● **WHAT IS EXPECTED**: Please set down word for word every line from the one holding "Company Profile (112, 2436)" to the end of the data below, both included.

● **DATA SUPPLIED**:

────────────────────

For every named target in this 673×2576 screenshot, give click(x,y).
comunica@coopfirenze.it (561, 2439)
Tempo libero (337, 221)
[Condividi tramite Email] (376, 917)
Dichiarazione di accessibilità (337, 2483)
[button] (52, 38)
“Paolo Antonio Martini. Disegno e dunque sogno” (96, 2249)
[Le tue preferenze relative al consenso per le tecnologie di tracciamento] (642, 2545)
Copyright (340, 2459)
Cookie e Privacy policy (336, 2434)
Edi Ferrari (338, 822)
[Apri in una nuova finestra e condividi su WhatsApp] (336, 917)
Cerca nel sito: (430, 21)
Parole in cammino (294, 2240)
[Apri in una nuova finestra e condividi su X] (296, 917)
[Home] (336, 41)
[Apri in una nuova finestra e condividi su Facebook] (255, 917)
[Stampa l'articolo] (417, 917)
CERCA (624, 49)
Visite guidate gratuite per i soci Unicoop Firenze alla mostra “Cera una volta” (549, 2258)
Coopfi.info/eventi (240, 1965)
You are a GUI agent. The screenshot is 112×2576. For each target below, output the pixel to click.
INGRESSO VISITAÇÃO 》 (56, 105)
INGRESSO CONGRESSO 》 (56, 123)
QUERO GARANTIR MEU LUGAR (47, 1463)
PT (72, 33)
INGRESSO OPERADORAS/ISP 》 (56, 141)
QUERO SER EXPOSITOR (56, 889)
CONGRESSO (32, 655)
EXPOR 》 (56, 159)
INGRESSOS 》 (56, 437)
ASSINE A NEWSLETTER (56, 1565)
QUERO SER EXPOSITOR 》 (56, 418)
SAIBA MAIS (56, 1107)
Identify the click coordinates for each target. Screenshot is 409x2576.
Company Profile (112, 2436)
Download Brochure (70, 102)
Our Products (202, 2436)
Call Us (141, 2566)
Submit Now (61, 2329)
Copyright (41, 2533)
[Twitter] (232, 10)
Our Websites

────────────────────

● **THE COMPLETED TASK**:
Company Profile (112, 2436)
Download Brochure (70, 102)
Our Products (202, 2436)
Call Us (141, 2566)
Submit Now (61, 2329)
Copyright (41, 2533)
[Twitter] (232, 10)
Our Websites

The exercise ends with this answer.